The Internet is so heartbreaking. All it takes is that one comment, that one split second when you hit enter, and nothing before it matters. None of the thoughtful writing, time spent addressing issues in pointed, careful and generous ways. Because what you say online, specifically on Twitter, which operates at a breakneck and decidedly un-thoughtful pace, bears the weight of the world. And if you work in media, it serves as judge and jury of your career writ large, and its future. The content of your character is irrelevant.
Yesterday, during a Twitter exchange between Ebony Magazine Senior Editor Jamilah Lemieux and RNC Deputy Press Secretary Raffi Williams, among others on the thread, Lemieux told Williams she does not agree with his politics and mistakenly referred to him as white, when in fact he is black. It didn’t go over well with the RNC.
Within minutes, people were calling for Lemieux’s job, and RNC President Reince Priebus demanded a public apology from Ebony, which posted on the magazine’s site today. It was a sad, demoralizing apology in which not one mention was made of the extraordinary work Lemieux has done since joining Ebony’s digital team in 2011. Work that has included in-depth feature profiles and insights and wisdom about African American culture and feminism, all written through a lens of extraordinary compassion, intellect and still-I-rise buoyancy.

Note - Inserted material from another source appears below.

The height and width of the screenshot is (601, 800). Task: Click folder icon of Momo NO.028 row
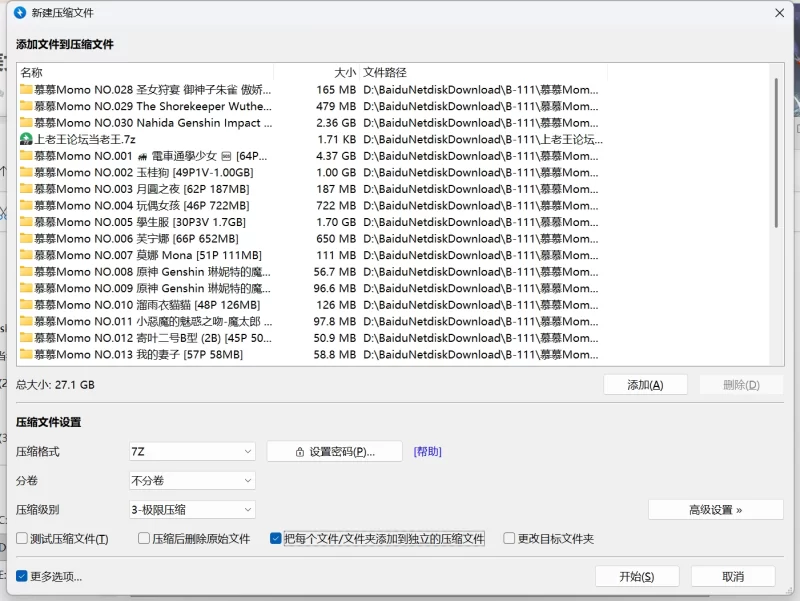26,90
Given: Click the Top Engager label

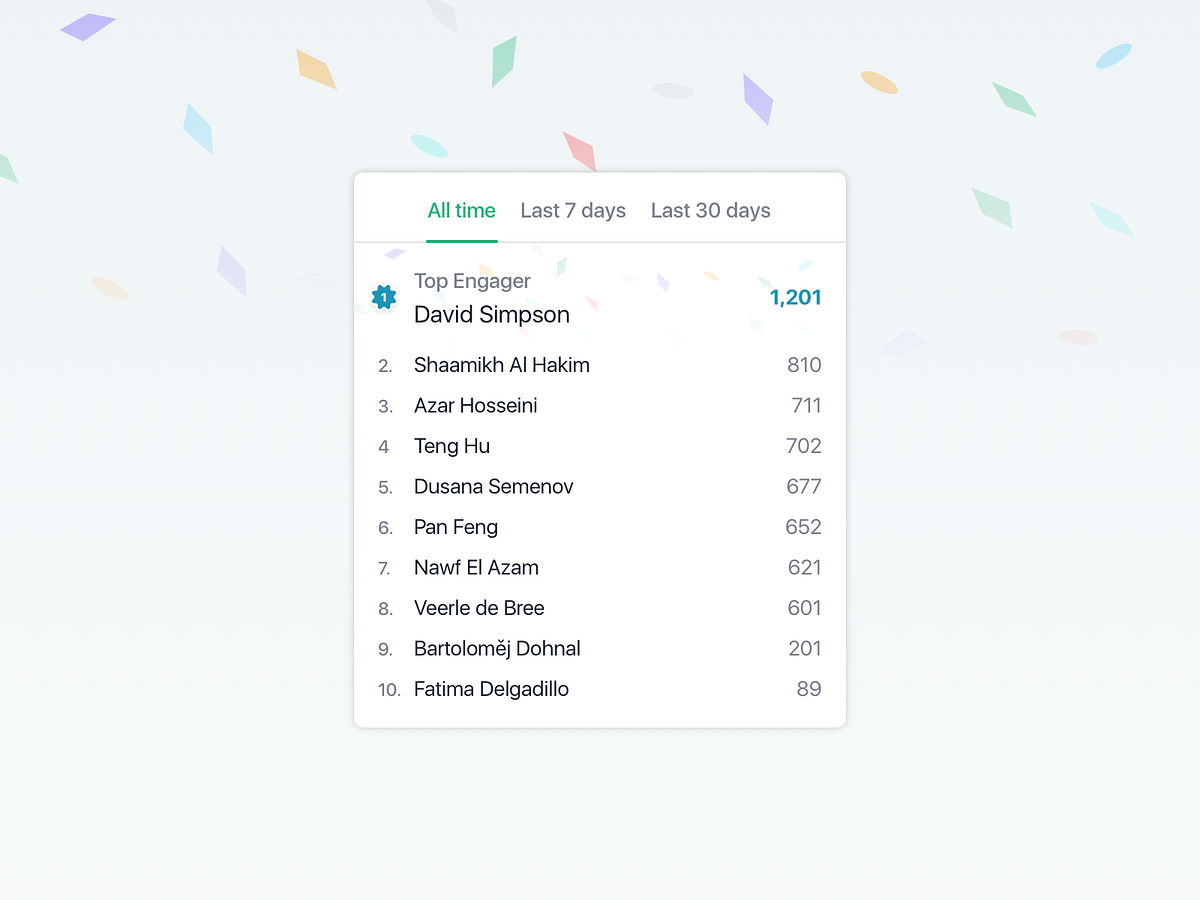Looking at the screenshot, I should coord(471,281).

Last month I moderated a panel addressing the continued and perhaps deepening chasm between black feminists and white feminists, and how that chasm has manifested on and is perpetuated by social media, especially Twitter. Lemieux was one of the four panelists, each of whom represented a unique black feminist perspective, and it was clear from early on that her voice was going to carry the strongest, the farthest, and the most resonantly.
What’s especially remarkable about Jamilah Lemieux is that even as she will throw down with the Vaseline and knuckle rings, she is also one of the single most empathetic people I’ve ever met. She’s tough, but she’s wide open to the individual experience of pretty much everyone. Her willingness to go in strong and deep on issues pertaining to race and culture, to argue, listen, question, and put it out there, all while busily brewing the thick, complex and full-time love for her young daughter as a working mother, is a testament to the fully conscious way she conducts her life.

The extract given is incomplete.